Przystanek na Hanki Sawickiej to nie wyjątek - problem z odczytaniem rozkładu jazdy mają pasażerowie wsiadający do autobusów chociażby przy Częstochowskiej, Bankowej, Czy Górnośląskiej. - Rokłady jazdy otrzymujemy od Kaliskicvh Linii Autobusowych - mówi Piotr Sukienniczak z Wydziału Spraw Obywatelskich Urzędu Miejskiego w Kaliszu. - Rzeczywiście nie są wystarczająco duże ale umieszczenie na przystankach większych formatów jest często niemożliwe. Zwłaszcza na przystankach węzłowych, gdzie tych rozkładów jest naprawdę wiele. Faktem jest jednak to, że problem istnieje. W chwili obecnej testujemy nowe wiaty, z kolektorami słonecznymi, dzięki którym rozkłady jazdy są po zmroku oświetlane. Jeśli to rozwiązanie się sprawdzi stare przystanki KLA zastąpią te nowocześniejsze i bardziej funkcjonalne. Na razie w Kaliszu zainstalowano dwanaście nowych wiat autobusowych.

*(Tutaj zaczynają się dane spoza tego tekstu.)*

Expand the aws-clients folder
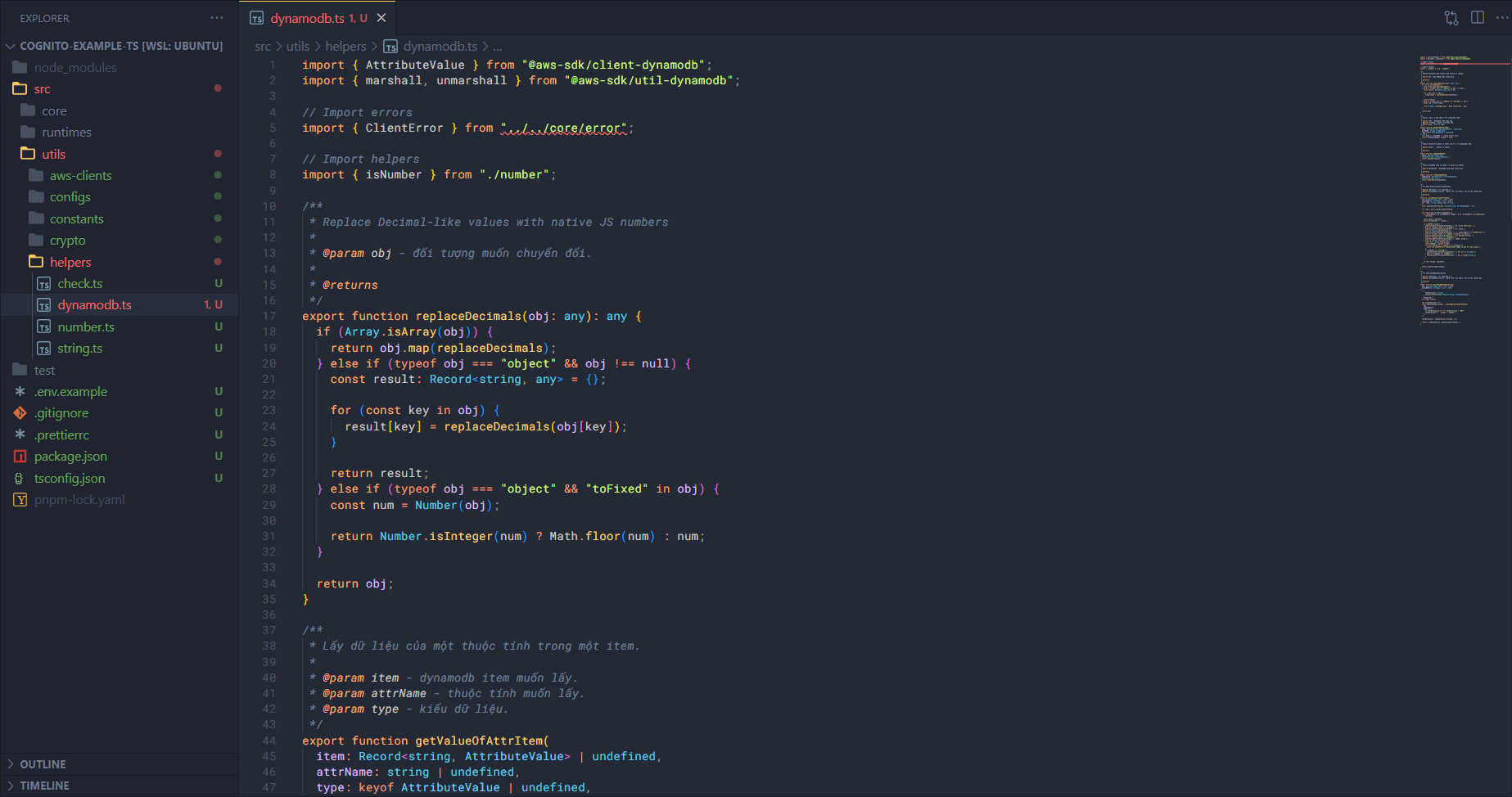The height and width of the screenshot is (797, 1512). [80, 176]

To nie wszystkie zmiany związane z miejską komunikacją. Za rok na przystankach KLA ma pojawić się dynamiczny system informacji. - To będą tablice świetlne, które z pewnością ułatwią życie pasażerom KLA - dodaje Sukienniczak. - Realny termin realizacji zadania to przełom roku 2015 i 2016.